● Challenge A: According to the trade polls commentary, which recent poll did Public Citizen's Global Trade Watch expose as weak?
● Challenge B: In the trade polls commentary, reproduce the passage that opens with the words containing "I’m sure glad" and closes with "Main Street Americans.", changing "Main Street Americans" to "ordinary Americans".
● Challenge C: Write what comes next in the commentary on trade polls, picking up after its final sentence.

● Source excerpt:
# # #

I’m sure glad I’m not the Financial Times headline writer who told readers the other day that “Obama seems to be winning over public, if not Congress, on trade.” The writer blew it not because there haven’t been recent poll results containing good news for a president seeking a big new Pacific Rim trade deal and sweeping fast track negotiating authority from Congress. He or she blew it because such surveys have been showing such sharply contradictory results – as a new New York Times/CBS News sounding just reminded us. In fact, the headline was also off base in suggesting that any polls can be a reliable indicator of public on an issue like trade, which is poorly covered by the national media and partly as a result largely unfamiliar to many Main Street Americans.

As I wrote recently, the Pew Foundation findings stressed by the Financial Times contained some big apparent contradictions – chiefly, showing that Americans’ support for the idea of trade agreements keeps rising impressively, but that large pluralities believe the deals have significantly harmed the economy.

Meanwhile, Public Citizen’s Global Trade Watch has done an excellent job exposing the weaknesses in another recent poll – from Reuters/Ipsos – that seems downright incompetent. The survey reported majority support for “new trade deals,” but these agreements were described as seeking to “promote the sale of goods overseas.” Talk about a leading question!

# # #

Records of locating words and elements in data
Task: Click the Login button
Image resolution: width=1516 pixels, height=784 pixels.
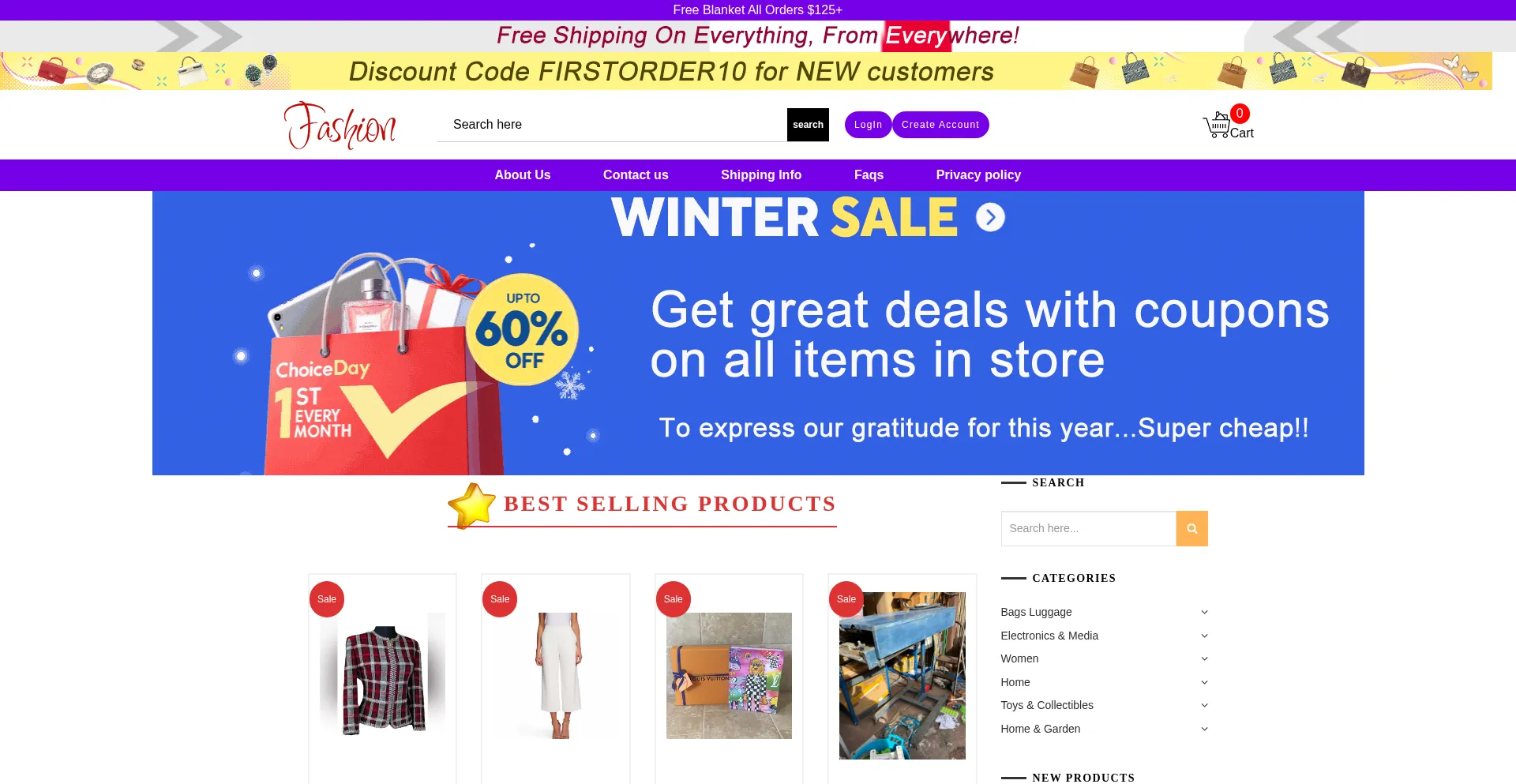Action: pos(868,125)
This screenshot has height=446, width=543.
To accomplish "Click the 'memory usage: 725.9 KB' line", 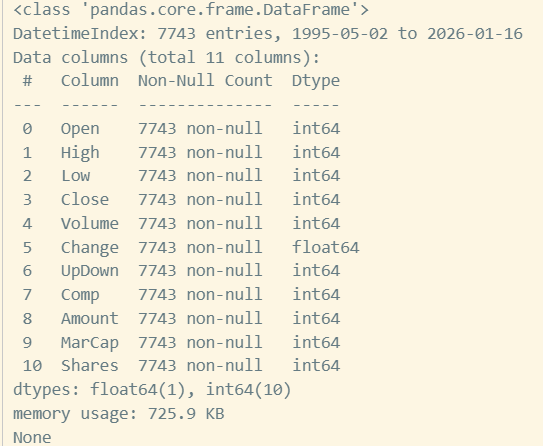I will tap(118, 414).
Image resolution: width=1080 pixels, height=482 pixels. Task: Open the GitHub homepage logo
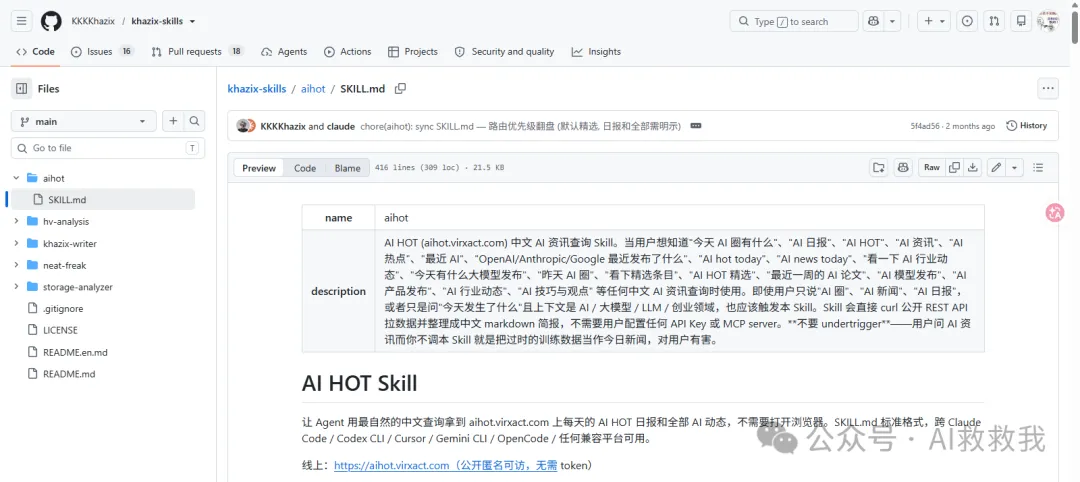pos(51,21)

# # #

● Right answer A: A poll from Reuters/Ipsos.

● Right answer B:
I’m sure glad I’m not the Financial Times headline writer who told readers the other day that “Obama seems to be winning over public, if not Congress, on trade.” The writer blew it not because there haven’t been recent poll results containing good news for a president seeking a big new Pacific Rim trade deal and sweeping fast track negotiating authority from Congress. He or she blew it because such surveys have been showing such sharply contradictory results – as a new New York Times/CBS News sounding just reminded us. In fact, the headline was also off base in suggesting that any polls can be a reliable indicator of public on an issue like trade, which is poorly covered by the national media and partly as a result largely unfamiliar to many ordinary Americans.

● Right answer C:
In fact, as Global Trade Watch noted, a previous Ipsos trade poll found that when a specific feature of Mr. Obama’s Trans-Pacific Partnership (TPP) was included in a question (currency manipulation), nearly three quarters of Americans opposed the administration position. Moreover, that same survey showed 84 percent of the public agreeing that “protecting American manufacturing jobs” is more important than “getting Americans access to more products.”

The New York Times/CBS News results reported this morning contain more bad news for the president (and for that Financial Times headline writer). They show 55 percent to 42 percent public opposition to the president’s fast track request (which is accurately described). They show that although 78 percent of Americans have “heard or read…not much or nothing at all about the TPP (thanks, journalists!) they believe by a 22 percent to 16 percent margin that it will make fewer jobs available in the United States. (One third didn’t know or didn’t answer, and 29 percent doubted it would “make much difference.” And finally, 63 percent of respondents agreed that “Trade restrictions are necessary to protect domestic industries” while only 30 percent supported the view that “Free trade must be allowed, even if domestic industries are hurt by foreign competition.”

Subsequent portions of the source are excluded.